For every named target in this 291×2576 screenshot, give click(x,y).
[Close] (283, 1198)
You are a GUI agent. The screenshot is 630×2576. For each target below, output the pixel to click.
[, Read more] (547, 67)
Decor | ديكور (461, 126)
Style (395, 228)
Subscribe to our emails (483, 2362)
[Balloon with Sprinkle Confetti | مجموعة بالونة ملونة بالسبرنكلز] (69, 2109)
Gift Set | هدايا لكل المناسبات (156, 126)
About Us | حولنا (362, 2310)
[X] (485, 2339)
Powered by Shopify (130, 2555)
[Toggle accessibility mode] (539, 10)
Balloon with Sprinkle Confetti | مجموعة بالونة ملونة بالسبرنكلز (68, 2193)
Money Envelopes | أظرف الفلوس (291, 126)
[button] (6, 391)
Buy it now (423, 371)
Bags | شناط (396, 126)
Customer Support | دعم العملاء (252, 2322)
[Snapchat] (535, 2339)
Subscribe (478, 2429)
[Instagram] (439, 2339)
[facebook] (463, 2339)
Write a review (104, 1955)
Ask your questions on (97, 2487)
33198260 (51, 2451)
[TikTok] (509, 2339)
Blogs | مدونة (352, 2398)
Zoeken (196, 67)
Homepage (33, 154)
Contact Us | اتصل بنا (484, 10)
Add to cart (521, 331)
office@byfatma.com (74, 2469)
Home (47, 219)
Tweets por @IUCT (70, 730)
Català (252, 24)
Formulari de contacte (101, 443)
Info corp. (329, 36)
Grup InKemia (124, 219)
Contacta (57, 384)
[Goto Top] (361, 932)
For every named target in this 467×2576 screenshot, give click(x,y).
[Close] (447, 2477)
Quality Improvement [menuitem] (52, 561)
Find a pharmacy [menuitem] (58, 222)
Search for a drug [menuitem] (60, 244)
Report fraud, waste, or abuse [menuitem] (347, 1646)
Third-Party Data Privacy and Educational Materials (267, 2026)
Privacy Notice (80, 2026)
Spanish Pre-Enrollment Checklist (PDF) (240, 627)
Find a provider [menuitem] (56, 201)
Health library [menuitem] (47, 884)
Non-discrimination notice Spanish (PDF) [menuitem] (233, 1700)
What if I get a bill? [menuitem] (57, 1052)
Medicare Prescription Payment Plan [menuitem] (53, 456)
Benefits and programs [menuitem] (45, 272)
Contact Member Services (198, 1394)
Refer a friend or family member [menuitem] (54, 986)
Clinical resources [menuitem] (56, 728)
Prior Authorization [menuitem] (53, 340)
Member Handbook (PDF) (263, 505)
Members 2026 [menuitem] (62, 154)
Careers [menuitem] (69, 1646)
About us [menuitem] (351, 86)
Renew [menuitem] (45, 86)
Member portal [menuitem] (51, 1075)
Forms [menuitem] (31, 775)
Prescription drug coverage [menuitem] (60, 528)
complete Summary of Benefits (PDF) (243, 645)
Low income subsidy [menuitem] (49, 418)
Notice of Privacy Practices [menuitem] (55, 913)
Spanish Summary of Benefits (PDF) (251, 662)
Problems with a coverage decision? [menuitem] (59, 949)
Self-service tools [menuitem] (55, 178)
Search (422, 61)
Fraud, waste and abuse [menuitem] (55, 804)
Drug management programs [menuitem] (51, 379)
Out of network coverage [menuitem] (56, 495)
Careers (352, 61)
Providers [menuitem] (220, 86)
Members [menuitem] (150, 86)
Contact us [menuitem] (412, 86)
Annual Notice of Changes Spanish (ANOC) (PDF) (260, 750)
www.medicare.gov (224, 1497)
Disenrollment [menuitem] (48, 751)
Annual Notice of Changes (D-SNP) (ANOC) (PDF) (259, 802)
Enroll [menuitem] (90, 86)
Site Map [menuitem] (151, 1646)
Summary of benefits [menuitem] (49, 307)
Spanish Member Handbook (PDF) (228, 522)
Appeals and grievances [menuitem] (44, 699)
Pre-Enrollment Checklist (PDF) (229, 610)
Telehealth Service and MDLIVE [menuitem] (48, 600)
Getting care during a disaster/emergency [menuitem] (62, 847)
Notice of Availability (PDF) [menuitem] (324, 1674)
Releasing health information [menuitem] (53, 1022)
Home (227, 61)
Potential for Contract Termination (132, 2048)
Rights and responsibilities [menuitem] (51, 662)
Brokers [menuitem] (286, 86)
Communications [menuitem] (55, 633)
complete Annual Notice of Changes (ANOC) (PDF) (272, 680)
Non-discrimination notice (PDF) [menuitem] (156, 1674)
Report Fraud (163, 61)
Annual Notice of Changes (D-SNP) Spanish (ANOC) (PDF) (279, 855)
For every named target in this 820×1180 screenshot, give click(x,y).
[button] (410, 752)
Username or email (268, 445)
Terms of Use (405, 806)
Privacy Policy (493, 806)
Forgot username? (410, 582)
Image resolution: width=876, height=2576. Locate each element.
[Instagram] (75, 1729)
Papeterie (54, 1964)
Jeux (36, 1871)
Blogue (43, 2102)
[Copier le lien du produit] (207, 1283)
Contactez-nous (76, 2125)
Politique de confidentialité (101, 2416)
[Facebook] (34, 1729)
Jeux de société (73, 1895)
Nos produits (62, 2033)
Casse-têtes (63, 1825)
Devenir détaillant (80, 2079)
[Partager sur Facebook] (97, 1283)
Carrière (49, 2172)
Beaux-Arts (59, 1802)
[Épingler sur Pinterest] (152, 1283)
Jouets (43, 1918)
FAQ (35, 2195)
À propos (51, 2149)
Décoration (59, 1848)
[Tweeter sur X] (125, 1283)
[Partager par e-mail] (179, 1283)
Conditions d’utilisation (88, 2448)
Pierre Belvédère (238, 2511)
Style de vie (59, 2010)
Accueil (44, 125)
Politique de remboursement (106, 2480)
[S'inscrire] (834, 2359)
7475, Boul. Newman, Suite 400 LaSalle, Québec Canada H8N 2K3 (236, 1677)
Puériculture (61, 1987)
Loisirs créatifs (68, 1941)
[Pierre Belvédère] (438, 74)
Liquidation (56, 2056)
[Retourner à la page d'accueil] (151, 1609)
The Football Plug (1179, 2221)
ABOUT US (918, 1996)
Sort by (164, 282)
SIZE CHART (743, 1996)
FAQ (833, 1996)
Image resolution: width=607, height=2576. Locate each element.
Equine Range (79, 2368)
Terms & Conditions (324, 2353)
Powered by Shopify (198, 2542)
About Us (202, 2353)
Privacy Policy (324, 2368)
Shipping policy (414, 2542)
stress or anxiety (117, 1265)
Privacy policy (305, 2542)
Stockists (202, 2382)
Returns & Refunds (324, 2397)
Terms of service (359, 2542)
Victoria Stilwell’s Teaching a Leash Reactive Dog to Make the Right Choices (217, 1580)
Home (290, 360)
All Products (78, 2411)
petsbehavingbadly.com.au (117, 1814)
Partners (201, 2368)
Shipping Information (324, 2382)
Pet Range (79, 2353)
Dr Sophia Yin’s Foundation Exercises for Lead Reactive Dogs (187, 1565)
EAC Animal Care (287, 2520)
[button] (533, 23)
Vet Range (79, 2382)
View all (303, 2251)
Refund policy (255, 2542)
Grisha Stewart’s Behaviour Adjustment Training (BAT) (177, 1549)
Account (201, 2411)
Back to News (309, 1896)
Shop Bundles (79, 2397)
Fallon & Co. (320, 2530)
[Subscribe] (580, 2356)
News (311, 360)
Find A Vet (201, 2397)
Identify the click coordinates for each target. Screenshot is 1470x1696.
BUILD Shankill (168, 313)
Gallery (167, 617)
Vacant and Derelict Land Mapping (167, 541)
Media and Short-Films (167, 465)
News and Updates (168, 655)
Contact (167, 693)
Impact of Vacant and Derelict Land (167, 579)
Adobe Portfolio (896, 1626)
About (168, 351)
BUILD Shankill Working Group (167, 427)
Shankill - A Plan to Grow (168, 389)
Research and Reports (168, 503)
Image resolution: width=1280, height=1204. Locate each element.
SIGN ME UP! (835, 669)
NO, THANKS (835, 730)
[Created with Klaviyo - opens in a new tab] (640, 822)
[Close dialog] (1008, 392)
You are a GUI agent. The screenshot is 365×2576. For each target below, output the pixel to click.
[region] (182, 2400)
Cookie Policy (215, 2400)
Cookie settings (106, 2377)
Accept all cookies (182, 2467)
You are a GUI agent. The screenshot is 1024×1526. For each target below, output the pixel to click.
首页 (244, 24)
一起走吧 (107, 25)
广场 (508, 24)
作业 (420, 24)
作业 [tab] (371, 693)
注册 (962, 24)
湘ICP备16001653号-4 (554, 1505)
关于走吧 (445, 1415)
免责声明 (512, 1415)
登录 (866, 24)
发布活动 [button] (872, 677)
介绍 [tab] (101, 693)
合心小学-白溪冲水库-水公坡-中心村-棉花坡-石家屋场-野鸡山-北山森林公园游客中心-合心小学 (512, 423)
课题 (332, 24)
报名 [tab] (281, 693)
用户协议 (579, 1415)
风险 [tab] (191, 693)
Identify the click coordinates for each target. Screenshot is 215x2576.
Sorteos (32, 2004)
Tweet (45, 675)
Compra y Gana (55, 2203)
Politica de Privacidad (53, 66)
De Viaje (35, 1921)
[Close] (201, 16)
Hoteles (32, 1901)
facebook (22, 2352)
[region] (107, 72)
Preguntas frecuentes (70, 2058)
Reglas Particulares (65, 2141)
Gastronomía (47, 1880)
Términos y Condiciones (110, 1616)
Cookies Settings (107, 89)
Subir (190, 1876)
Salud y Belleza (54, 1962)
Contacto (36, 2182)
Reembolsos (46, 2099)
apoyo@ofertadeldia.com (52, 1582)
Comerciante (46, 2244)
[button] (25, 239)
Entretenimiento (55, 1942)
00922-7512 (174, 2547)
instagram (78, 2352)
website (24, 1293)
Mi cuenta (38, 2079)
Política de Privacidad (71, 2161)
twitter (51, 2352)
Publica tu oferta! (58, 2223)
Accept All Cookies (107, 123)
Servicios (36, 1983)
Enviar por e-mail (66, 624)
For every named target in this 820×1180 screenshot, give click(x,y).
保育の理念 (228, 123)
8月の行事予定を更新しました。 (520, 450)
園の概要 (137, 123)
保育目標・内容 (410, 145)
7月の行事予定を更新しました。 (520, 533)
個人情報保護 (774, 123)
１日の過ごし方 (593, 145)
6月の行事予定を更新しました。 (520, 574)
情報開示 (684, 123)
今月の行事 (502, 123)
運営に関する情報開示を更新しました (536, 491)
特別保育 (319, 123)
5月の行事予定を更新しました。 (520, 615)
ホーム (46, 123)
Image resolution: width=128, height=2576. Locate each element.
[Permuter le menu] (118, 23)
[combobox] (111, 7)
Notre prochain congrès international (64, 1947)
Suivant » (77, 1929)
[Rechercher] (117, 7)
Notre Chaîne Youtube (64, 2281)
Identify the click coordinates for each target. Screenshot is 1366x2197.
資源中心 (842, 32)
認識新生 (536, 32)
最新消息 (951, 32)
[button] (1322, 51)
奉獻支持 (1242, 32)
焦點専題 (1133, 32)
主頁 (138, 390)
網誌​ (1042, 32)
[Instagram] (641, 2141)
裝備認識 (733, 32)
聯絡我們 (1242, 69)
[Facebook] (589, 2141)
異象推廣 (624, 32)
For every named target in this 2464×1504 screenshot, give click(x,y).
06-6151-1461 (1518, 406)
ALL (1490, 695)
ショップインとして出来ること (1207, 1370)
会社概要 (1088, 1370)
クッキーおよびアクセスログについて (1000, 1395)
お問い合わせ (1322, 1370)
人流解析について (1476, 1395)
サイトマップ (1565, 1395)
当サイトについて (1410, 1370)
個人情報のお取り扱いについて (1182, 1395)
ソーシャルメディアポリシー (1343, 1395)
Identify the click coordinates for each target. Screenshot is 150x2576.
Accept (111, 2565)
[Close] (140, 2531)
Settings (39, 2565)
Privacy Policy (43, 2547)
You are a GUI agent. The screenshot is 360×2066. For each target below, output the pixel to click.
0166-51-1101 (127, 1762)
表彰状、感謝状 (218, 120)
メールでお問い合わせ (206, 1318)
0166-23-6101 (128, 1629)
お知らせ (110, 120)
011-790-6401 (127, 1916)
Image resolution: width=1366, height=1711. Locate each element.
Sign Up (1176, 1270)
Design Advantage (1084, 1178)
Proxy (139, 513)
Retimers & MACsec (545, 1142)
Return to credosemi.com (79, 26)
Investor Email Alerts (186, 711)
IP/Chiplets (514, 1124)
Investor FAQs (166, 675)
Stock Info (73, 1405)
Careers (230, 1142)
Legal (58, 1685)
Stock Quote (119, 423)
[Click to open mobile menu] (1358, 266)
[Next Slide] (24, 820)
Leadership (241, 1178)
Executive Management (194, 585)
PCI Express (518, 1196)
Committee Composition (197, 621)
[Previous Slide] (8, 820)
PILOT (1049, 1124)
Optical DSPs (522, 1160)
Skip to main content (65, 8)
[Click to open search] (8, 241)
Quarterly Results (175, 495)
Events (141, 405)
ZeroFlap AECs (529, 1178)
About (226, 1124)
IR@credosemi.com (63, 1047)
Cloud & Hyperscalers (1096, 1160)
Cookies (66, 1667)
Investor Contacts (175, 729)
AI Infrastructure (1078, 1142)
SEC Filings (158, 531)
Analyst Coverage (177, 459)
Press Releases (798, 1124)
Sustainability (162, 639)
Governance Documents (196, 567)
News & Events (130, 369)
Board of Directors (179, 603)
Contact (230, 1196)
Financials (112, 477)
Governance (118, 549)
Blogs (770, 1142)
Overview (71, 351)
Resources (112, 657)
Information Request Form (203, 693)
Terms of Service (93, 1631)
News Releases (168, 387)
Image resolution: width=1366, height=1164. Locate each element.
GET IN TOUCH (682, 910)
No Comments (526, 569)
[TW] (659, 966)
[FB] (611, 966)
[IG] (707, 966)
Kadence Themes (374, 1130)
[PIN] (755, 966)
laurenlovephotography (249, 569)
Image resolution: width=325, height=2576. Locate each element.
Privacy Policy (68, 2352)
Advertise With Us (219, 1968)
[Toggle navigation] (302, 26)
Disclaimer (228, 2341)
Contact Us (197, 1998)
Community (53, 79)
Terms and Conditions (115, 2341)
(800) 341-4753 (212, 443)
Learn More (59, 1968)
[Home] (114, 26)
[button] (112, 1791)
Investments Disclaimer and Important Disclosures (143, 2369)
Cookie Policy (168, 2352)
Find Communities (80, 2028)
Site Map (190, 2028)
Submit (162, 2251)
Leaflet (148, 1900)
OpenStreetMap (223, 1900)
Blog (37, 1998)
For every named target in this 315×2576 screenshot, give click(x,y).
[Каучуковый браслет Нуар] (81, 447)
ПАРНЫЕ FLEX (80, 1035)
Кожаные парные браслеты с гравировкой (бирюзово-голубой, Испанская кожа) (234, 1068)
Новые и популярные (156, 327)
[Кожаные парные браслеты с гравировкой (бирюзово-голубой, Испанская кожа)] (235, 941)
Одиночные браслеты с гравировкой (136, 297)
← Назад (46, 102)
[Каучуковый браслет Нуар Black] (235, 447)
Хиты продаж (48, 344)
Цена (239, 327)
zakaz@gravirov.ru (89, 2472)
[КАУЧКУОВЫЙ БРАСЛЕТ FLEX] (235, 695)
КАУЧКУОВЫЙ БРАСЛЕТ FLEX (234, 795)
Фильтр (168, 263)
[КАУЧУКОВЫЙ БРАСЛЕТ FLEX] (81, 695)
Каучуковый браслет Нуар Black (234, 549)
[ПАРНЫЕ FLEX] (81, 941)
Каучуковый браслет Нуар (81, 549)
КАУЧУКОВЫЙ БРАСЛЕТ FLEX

:::::

# [What to do]
Each line in the listing above from the one containing "[Close] (283, 1198)" through the one containing "Add to cart (521, 331)" should be repeated exactly, and no other line.

# [Result]
[Close] (283, 1198)
You are a GUI agent. The screenshot is 630×2576. For each target below, output the pixel to click.
[, Read more] (547, 67)
Decor | ديكور (461, 126)
Style (395, 228)
Subscribe to our emails (483, 2362)
[Balloon with Sprinkle Confetti | مجموعة بالونة ملونة بالسبرنكلز] (69, 2109)
Gift Set | هدايا لكل المناسبات (156, 126)
About Us | حولنا (362, 2310)
[X] (485, 2339)
Powered by Shopify (130, 2555)
[Toggle accessibility mode] (539, 10)
Balloon with Sprinkle Confetti | مجموعة بالونة ملونة بالسبرنكلز (68, 2193)
Money Envelopes | أظرف الفلوس (291, 126)
[button] (6, 391)
Buy it now (423, 371)
Bags | شناط (396, 126)
Customer Support | دعم العملاء (252, 2322)
[Snapchat] (535, 2339)
Subscribe (478, 2429)
[Instagram] (439, 2339)
[facebook] (463, 2339)
Write a review (104, 1955)
Ask your questions on (97, 2487)
33198260 (51, 2451)
[TikTok] (509, 2339)
Blogs | مدونة (352, 2398)
Zoeken (196, 67)
Homepage (33, 154)
Contact Us | اتصل بنا (484, 10)
Add to cart (521, 331)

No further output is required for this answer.